The Head on the Door is the sixth studio album by the English rock band the Cure. It was released on 30 August 1985 by Fiction Records. Preceded by the single "In Between Days" which had reached No. 15 on the UK Singles Chart, The Head on the Door was described by Melody Maker as "a collection of pop songs". With its variety of styles, it allowed the group to reach a wider audience in both Europe and North America. In the United Kingdom it became their most successful album to date, entering the albums chart at No. 7 on 7 September.

The album is the first to feature drummer Boris Williams, while bassist Simon Gallup and guitarist Porl Thompson both returned to the band after several years' absence. The Head on the Door is the first Cure album where all the songs were composed solely by singer and guitarist Robert Smith.

==History and music==
This album marks the return of Simon Gallup in the group; he had performed and composed with Robert Smith and Lol Tolhurst on the dark trilogy Seventeen Seconds, Faith and Pornography. Guitarist Porl Thompson, who had played guitar during the very early days of the band, and also played keyboards and saxophone during The Top tour, became an official member. Drummer Boris Williams, who had previously worked with Thompson Twins, finally joined the ensemble after playing with the band during the US leg of the 1984 tour.

During promotion for the record, Smith stated that The Head on the Door was inspired by the albums Kaleidoscope by Siouxsie and the Banshees and Dare by the Human League. He wanted the album to be eclectic with different styles and moods: "It reminds me of the Kaleidoscope album, the idea of having lots of different sounding things, different colours". "Kyoto Song" contains an oriental hook, while "The Blood" is played in a flamenco style. The piano tune of "Six Different Ways" had been previously used by Smith during his tenure with Siouxsie and the Banshees, for the single "Swimming Horses". The last song of the album, "Sinking", was reminiscent of the band's Faith era, while "Close to Me" (released as the album's second and final single) was described as a "disco thing" by critics.

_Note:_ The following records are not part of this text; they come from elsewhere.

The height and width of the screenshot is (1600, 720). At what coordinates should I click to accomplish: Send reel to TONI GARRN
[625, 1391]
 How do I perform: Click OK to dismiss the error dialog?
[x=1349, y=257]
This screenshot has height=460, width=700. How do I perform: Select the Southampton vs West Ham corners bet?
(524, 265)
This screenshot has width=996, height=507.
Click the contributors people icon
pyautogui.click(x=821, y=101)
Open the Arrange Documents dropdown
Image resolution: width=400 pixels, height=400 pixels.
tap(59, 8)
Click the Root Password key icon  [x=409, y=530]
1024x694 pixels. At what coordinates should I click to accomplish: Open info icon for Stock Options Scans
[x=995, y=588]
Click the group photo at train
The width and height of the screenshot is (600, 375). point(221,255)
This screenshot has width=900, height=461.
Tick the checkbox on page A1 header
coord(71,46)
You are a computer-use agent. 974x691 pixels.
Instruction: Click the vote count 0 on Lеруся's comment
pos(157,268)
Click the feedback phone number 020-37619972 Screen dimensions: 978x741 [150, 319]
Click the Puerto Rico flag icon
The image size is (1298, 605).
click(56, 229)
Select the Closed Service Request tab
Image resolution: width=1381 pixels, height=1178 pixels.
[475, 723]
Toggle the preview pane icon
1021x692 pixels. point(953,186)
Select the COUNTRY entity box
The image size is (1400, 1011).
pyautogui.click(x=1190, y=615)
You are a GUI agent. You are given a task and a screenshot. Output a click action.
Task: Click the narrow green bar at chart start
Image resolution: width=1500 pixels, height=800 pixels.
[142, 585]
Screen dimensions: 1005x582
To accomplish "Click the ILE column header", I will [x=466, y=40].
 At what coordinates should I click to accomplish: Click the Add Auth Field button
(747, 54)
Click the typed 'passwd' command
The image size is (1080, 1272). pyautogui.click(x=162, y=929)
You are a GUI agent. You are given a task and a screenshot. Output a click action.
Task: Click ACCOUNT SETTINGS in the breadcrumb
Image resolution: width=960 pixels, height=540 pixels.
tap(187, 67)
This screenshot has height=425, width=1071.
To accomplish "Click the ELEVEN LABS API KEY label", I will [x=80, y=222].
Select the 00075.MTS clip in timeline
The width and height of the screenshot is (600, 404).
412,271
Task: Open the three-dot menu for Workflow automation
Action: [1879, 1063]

The opening track and first single, "In Between Days", was compared to New Order's material. "A Night Like This" contains a saxophone solo by Ron Howe from Fools Dance. The title of the album comes from a line in the chorus of "Close to Me".

When he was interviewed that year, Smith said that his five favourite albums were at that time Mirror Moves by the Psychedelic Furs, This Year's Model by Elvis Costello, Low by David Bowie, Kaleidoscope by Siouxsie and the Banshees and Rattus Norvegicus by the Stranglers.

==Release, reception and legacy==

Released on 30 August 1985 in the UK and on 4 September in the US, The Head on the Door was the first big international success for the band, notably entering the top 75 in the US and reaching the top 20 in numerous other countries. The album is certified gold in the US, UK and France.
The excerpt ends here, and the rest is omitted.